> [Text segment]:
##############################
10 December 2010

ARG: Will Gays Turn Straight in the Afterlife?

As of recently, church leaders have started to suggest that gayness, like a handicap, will be "fixed" in the next life, and that we should await for that time in faith and righteousness. I'm not sure I believe this. My first argument is against the idea that anyone should be waiting or longing for death to experience love and intimacy. We should strive for those things in our lives here and now. But my other argument is that this idea doesn't seem to me to be inline with our doctrine. In Alma, it states that we are
"raised to happiness according to his desires of happiness, or good according to his desires of good; and the other to evil according to his desires of evil."
Alma 41:5
When I read that, regardless of whether my desires to live as a gay man are desires of true happiness or true evil, I will retain those same desires in the next life. My desire to be with a man, that pull, will still be there. Later, in the same chapter (verses 12-13) it reads:
"And now behold, is the meaning of the word restoration to take a thing of a natural state and place it in an unnatural state, or to place it in a state opposite to its nature? O, my son, this is not the case; but the meaning of the word restoration is to bring back again evil for evil, or carnal for carnal, or devilish for devilish—good for that which is good; righteous for that which is righteous; just for that which is just; merciful for that which is merciful."
 Once again, I feel like these scriptures clearly state that my orientation, which, as Elder Wickman states, is a core characteristic, will not change in the next life. This is regardless of if the reader feels that I am evil in my desires or if they are righteous because either way, righteousness is restored to righteousness and that which is evil is restored to evil.

Furthermore, in D&C 130:2 it states:
"And that same sociality which exists among us here will exist among us there."
What does this mean for our romantic interests? Say I am romantically involved with another man for 40 years until the day I die. If I were turned straight, how could the "same sociality" exist between us in the next life? And even if I never acted on my feelings, say I had a friendship with another gay man where even though we both longed to build a life together, we never did so that we could keep in line with what the church presently teaches. Would that longing to be together in that same way disappear? I think this scripture would argue against that.

Now, there is one question to consider. Say I died before I decided to accept my sexuality (which nearly happened) back when I would have gone to any length to rid myself of my homosexuality. Would God have changed me then? I don't know. If I hated my skin color or my eye color or the language I spoke or that fact that I was left handed (I'm not), would God change me? Ok, granted we don't consider these other things to be sins... anymore. Left-handed people used to be punished and forced to use their right hand in school as children. The prophets of our church used to teach that Blacks were cursed and that it was punishment. But maybe we should look at this another way...
##############################
> [List of tasks]:
**1)** Rewrite the blog post starting at "Once again, I" and ending at "restored to evil.", swapping "core characteristic" for "fundamental trait".
**2)** In the blog post, which scripture reference is cited for the statement that the same sociality existing among us here will exist among us there?

> [Data extract]:
##############################
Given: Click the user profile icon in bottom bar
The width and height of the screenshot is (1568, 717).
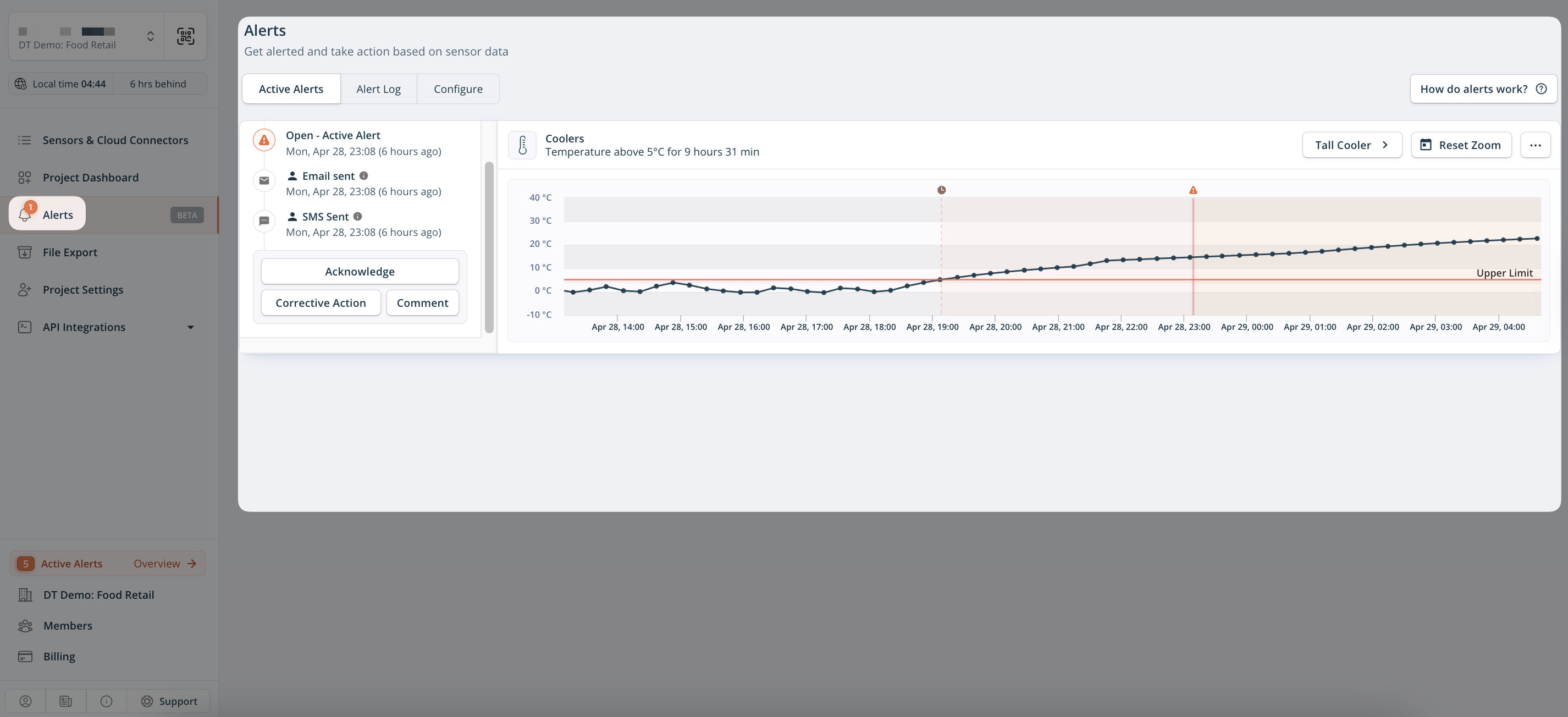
##############################
> [Results]:
**1)**
Once again, I feel like these scriptures clearly state that my orientation, which, as Elder Wickman states, is a fundamental trait, will not change in the next life. This is regardless of if the reader feels that I am evil in my desires or if they are righteous because either way, righteousness is restored to righteousness and that which is evil is restored to evil.

**2)** D&C 130:2